[What to do] Copy the following lines verbatim, from the first to the last.
★ ★ ★ ★
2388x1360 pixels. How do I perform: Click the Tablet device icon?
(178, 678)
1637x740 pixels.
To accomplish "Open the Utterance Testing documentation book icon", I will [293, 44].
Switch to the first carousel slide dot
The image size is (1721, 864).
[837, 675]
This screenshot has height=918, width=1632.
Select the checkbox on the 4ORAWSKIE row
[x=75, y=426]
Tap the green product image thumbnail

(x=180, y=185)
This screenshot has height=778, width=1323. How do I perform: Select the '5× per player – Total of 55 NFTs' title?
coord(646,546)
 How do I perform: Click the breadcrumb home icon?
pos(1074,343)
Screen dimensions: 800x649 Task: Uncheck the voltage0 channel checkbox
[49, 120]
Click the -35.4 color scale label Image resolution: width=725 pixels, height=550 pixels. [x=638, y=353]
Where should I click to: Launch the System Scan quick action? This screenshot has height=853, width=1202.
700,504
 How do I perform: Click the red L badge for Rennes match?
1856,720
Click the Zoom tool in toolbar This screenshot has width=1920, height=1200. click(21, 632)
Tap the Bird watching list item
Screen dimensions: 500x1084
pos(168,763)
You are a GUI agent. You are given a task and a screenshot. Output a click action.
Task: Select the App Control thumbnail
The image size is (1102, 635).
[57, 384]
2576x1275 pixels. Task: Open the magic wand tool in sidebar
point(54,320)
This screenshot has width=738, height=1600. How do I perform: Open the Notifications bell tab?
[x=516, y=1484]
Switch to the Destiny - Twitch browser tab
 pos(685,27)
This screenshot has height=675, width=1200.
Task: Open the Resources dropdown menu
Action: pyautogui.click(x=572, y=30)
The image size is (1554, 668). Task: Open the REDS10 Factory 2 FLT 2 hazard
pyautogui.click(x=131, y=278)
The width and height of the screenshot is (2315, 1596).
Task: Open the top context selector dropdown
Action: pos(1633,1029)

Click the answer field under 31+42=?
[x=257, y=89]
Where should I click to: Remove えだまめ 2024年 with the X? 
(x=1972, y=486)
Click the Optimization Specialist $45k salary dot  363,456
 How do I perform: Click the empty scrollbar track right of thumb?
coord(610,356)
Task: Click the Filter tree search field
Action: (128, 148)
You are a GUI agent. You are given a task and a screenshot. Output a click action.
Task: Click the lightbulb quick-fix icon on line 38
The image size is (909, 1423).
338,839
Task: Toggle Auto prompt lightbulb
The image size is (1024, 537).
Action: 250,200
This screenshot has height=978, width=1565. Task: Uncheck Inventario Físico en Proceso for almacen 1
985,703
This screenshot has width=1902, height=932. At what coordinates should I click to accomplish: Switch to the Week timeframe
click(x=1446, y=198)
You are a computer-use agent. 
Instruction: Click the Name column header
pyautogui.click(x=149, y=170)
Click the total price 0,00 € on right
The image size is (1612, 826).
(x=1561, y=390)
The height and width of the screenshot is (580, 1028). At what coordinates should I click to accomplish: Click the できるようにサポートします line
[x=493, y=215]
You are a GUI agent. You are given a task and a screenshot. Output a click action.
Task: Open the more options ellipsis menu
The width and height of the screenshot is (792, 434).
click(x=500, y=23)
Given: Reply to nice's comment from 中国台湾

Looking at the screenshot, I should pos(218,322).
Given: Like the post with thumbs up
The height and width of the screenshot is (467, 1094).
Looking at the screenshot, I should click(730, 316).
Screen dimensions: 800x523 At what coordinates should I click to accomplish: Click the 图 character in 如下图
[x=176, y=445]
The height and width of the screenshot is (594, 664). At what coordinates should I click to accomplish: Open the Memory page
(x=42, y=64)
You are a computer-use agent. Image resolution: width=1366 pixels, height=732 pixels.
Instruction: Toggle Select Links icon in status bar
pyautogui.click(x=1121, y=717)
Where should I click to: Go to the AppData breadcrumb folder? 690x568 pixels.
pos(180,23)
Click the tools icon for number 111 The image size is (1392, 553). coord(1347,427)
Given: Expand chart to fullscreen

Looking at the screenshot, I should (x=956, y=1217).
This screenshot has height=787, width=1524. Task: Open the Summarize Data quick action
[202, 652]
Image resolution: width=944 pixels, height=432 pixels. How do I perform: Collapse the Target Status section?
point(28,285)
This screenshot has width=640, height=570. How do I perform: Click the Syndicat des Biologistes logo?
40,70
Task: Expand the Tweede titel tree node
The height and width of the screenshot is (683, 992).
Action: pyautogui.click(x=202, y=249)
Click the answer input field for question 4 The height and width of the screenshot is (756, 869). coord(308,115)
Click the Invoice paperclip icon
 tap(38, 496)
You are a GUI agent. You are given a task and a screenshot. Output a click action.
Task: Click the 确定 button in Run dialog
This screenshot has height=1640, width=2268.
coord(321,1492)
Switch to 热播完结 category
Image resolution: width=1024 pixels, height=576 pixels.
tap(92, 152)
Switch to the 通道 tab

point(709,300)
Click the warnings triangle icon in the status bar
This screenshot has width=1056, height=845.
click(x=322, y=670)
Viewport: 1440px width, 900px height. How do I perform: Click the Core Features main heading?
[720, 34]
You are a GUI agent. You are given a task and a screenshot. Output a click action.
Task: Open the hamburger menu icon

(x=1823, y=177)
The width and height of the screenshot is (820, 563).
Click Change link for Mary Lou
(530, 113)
★ ★ ★ ★
[Result of this task]
2388x1360 pixels. How do I perform: Click the Tablet device icon?
(178, 678)
1637x740 pixels.
To accomplish "Open the Utterance Testing documentation book icon", I will [293, 44].
Switch to the first carousel slide dot
The image size is (1721, 864).
[837, 675]
This screenshot has height=918, width=1632.
Select the checkbox on the 4ORAWSKIE row
[x=75, y=426]
Tap the green product image thumbnail

(x=180, y=185)
This screenshot has height=778, width=1323. How do I perform: Select the '5× per player – Total of 55 NFTs' title?
coord(646,546)
 How do I perform: Click the breadcrumb home icon?
pos(1074,343)
Screen dimensions: 800x649 Task: Uncheck the voltage0 channel checkbox
[49, 120]
Click the -35.4 color scale label Image resolution: width=725 pixels, height=550 pixels. [x=638, y=353]
Where should I click to: Launch the System Scan quick action? This screenshot has height=853, width=1202.
700,504
 How do I perform: Click the red L badge for Rennes match?
1856,720
Click the Zoom tool in toolbar This screenshot has width=1920, height=1200. click(21, 632)
Tap the Bird watching list item
Screen dimensions: 500x1084
pos(168,763)
You are a GUI agent. You are given a task and a screenshot. Output a click action.
Task: Select the App Control thumbnail
The image size is (1102, 635).
[57, 384]
2576x1275 pixels. Task: Open the magic wand tool in sidebar
point(54,320)
This screenshot has width=738, height=1600. How do I perform: Open the Notifications bell tab?
[x=516, y=1484]
Switch to the Destiny - Twitch browser tab
 pos(685,27)
This screenshot has height=675, width=1200.
Task: Open the Resources dropdown menu
Action: pyautogui.click(x=572, y=30)
The image size is (1554, 668). Task: Open the REDS10 Factory 2 FLT 2 hazard
pyautogui.click(x=131, y=278)
The width and height of the screenshot is (2315, 1596).
Task: Open the top context selector dropdown
Action: pos(1633,1029)

Click the answer field under 31+42=?
[x=257, y=89]
Where should I click to: Remove えだまめ 2024年 with the X? 
(x=1972, y=486)
Click the Optimization Specialist $45k salary dot  363,456
 How do I perform: Click the empty scrollbar track right of thumb?
coord(610,356)
Task: Click the Filter tree search field
Action: (128, 148)
You are a GUI agent. You are given a task and a screenshot. Output a click action.
Task: Click the lightbulb quick-fix icon on line 38
The image size is (909, 1423).
338,839
Task: Toggle Auto prompt lightbulb
The image size is (1024, 537).
Action: 250,200
This screenshot has height=978, width=1565. Task: Uncheck Inventario Físico en Proceso for almacen 1
985,703
This screenshot has width=1902, height=932. At what coordinates should I click to accomplish: Switch to the Week timeframe
click(x=1446, y=198)
You are a computer-use agent. 
Instruction: Click the Name column header
pyautogui.click(x=149, y=170)
Click the total price 0,00 € on right
The image size is (1612, 826).
(x=1561, y=390)
The height and width of the screenshot is (580, 1028). At what coordinates should I click to accomplish: Click the できるようにサポートします line
[x=493, y=215]
You are a GUI agent. You are given a task and a screenshot. Output a click action.
Task: Open the more options ellipsis menu
The width and height of the screenshot is (792, 434).
click(x=500, y=23)
Given: Reply to nice's comment from 中国台湾

Looking at the screenshot, I should pos(218,322).
Given: Like the post with thumbs up
The height and width of the screenshot is (467, 1094).
Looking at the screenshot, I should click(730, 316).
Screen dimensions: 800x523 At what coordinates should I click to accomplish: Click the 图 character in 如下图
[x=176, y=445]
The height and width of the screenshot is (594, 664). At what coordinates should I click to accomplish: Open the Memory page
(x=42, y=64)
You are a computer-use agent. Image resolution: width=1366 pixels, height=732 pixels.
Instruction: Toggle Select Links icon in status bar
pyautogui.click(x=1121, y=717)
Where should I click to: Go to the AppData breadcrumb folder? 690x568 pixels.
pos(180,23)
Click the tools icon for number 111 The image size is (1392, 553). coord(1347,427)
Given: Expand chart to fullscreen

Looking at the screenshot, I should (x=956, y=1217).
This screenshot has height=787, width=1524. Task: Open the Summarize Data quick action
[202, 652]
Image resolution: width=944 pixels, height=432 pixels. How do I perform: Collapse the Target Status section?
point(28,285)
This screenshot has width=640, height=570. How do I perform: Click the Syndicat des Biologistes logo?
40,70
Task: Expand the Tweede titel tree node
The height and width of the screenshot is (683, 992).
Action: pyautogui.click(x=202, y=249)
Click the answer input field for question 4 The height and width of the screenshot is (756, 869). coord(308,115)
Click the Invoice paperclip icon
 tap(38, 496)
You are a GUI agent. You are given a task and a screenshot. Output a click action.
Task: Click the 确定 button in Run dialog
This screenshot has height=1640, width=2268.
coord(321,1492)
Switch to 热播完结 category
Image resolution: width=1024 pixels, height=576 pixels.
tap(92, 152)
Switch to the 通道 tab

point(709,300)
Click the warnings triangle icon in the status bar
This screenshot has width=1056, height=845.
click(x=322, y=670)
Viewport: 1440px width, 900px height. How do I perform: Click the Core Features main heading?
[720, 34]
You are a GUI agent. You are given a task and a screenshot. Output a click action.
Task: Open the hamburger menu icon

(x=1823, y=177)
The width and height of the screenshot is (820, 563).
Click Change link for Mary Lou
(530, 113)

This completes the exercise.